In their conclusion, the authors suggest investigating brachial plexus injuries using prospective studies. In fact, Mollberg et al [2007, 2008] conducted a prospective study of more than 31000 vaginal deliveries, which resulted in 18 permanent injuries. They found that shoulder dystocia was reported only 36% of time, yet in all of the children who had residual functional deficits at 18 months, the provider applied downward traction with substantial force.
6. In light of this study, and many others where shoulder dystocia is associated with permanent injury nearly 100% of the time, do the authors still conclude that brachial plexus injury lasting one year was associated with shoulder dystocia only 17% of the time, and that 83% were caused by intrapartum factors and not clinician traction?
7. Finally, and most importantly, what clinical benefit to patients does this study provide?
RE: Questions to the Authors
cantekin replied to rha123 on 01 Oct 2014 at 08:30 GMT
1. The first statement of the reader is not correct. Both definitions are actively being used. Here is the definition of SD made by gherman in their article in 2006: " Shoulder dystocia defined as a prolonged head-to-body delivery time of>60 seconds and/or the use of ancillary obstetric maneuvers"
2. The incidence of SD ranged between 0.2-3 % in most studies (gherman et al 2006). But I assume the reader wishes to know why we have such a low rate despite including fetal head to body delivery time as a diagnostic criteria. One possible explanation is higher cesarean rate at our institution especially for suspected fetal macrosomia. Underreporting is another possibility especially in cases with not apparently traumatic delivery but prolonged head to body delivery time. This was discussed in the text
3. The birth weight characteristics are available for patients with CF and permanent BPI
4. There has been a great deal of debate whether BPI is associated with shoulder dystocia almost all the time. The relationship between shoulder dystocia and BPI is more evident in macrosomic fetuses. But GILBERT et all in 1999 have analyzed 1611 cases of BPI and found that SD is associated with approximately 22 % of cases in neonates weighing between 2500-3500. Interestingly, malpresentations other than breech was another significant contributor for BPI. Thus the authors concluded that brachial plexus injury has causes in addition to shoulder dystocia and might result from an abnormality during the antepartum or intrapartum period. A similar conclusion was also reached by Sandmire in 2002 based on distinctive features of BPI not associated with SD such as a higher rate of permanent injury or involvement of posterior shoulder.

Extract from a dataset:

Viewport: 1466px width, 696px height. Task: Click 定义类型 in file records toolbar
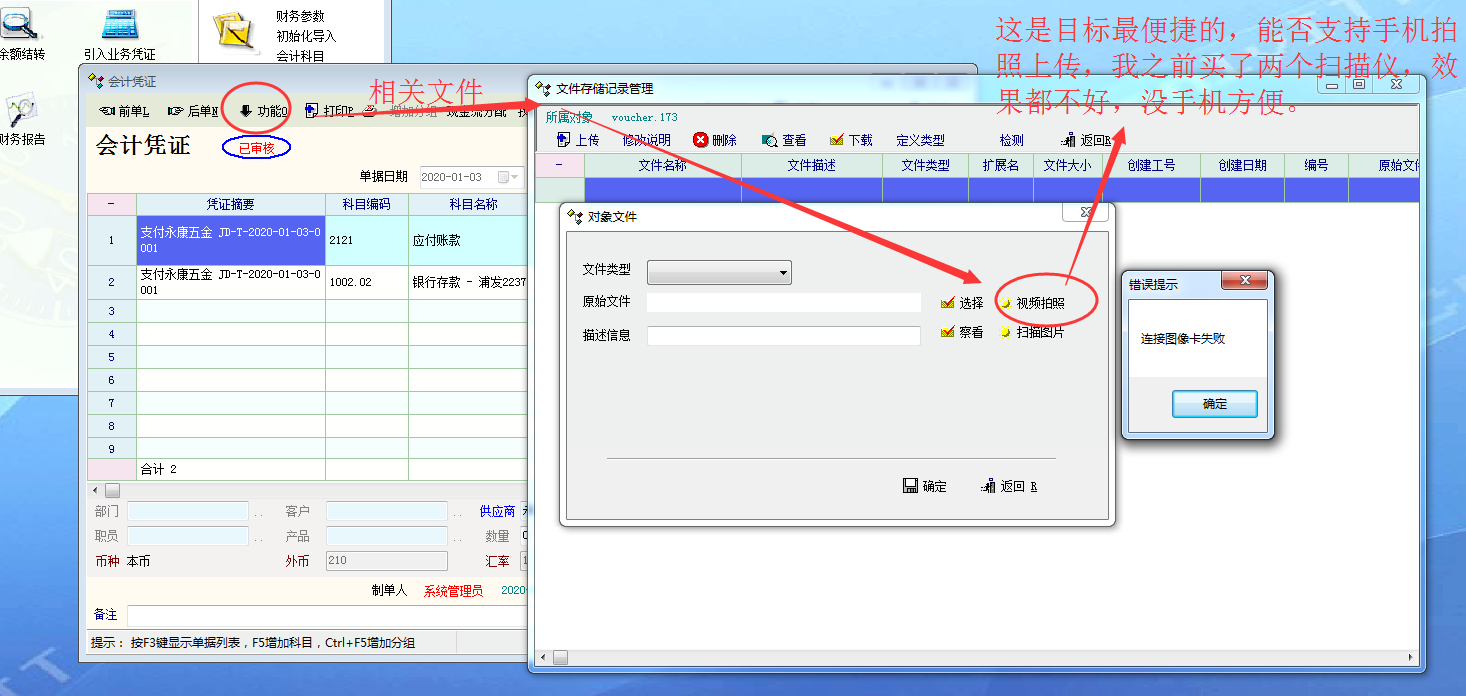click(920, 140)
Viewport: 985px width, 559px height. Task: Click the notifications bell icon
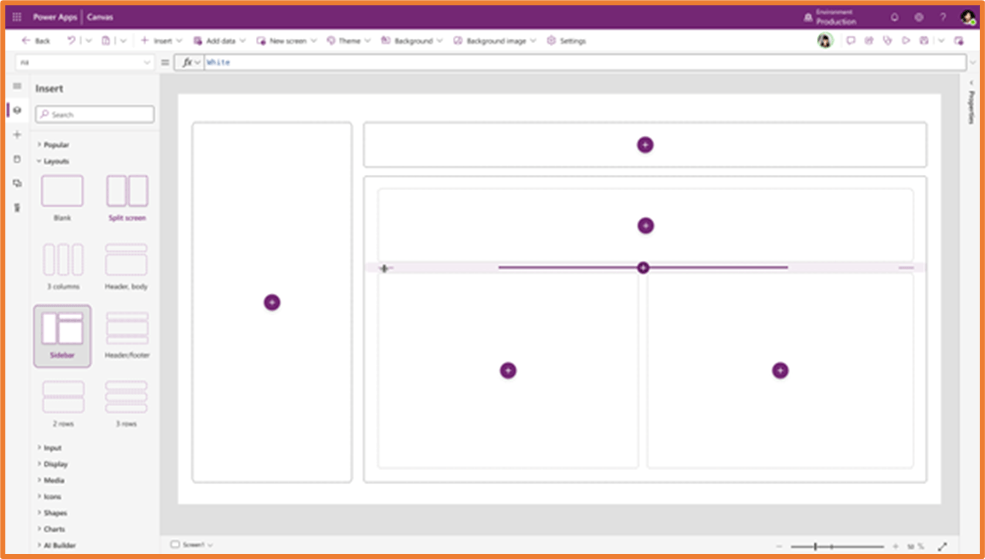pyautogui.click(x=894, y=17)
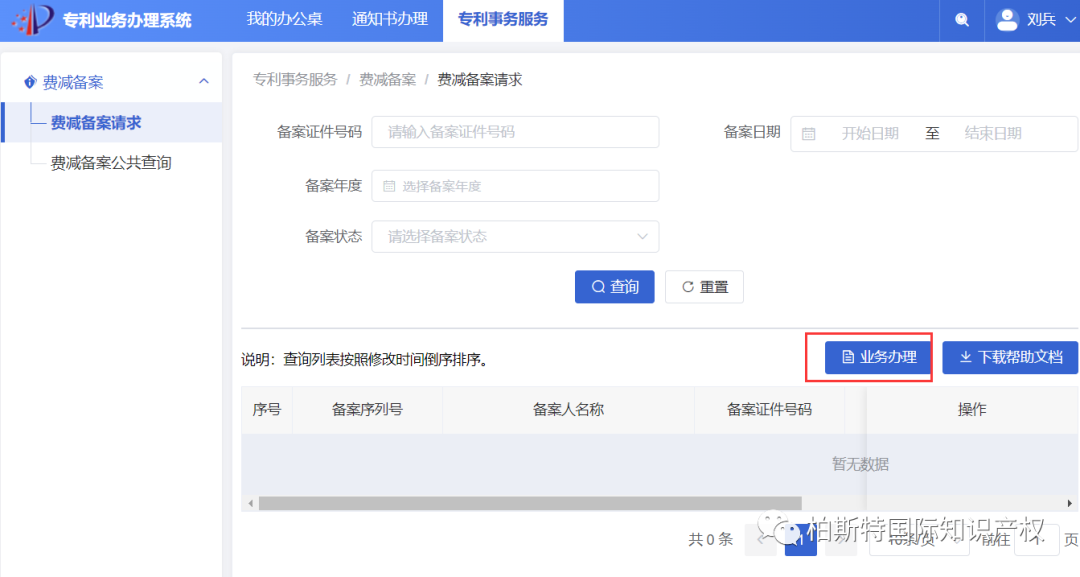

There are many other studies that report BPI not associated with SD. Therefore I personally think that based on previous data is not possible to accept SD as the sole risk factor for BPI or for permanent BPI.
5. The reader asks "Finally, and most importantly, what clinical benefit to patients does this study provide?"
I am afraid I do not have a straight answer for this question. The primary question that led this work to arise was whether concurrent CF was a protective factor in neonates with traumatic delivery. A further question arose inspired by the work of sandmire. This was whether it was possible to characterize BPI injury not associated with BPI.
I hope the information provided is valuable (at least to readers).
Many thank for considering our paper worth commenting.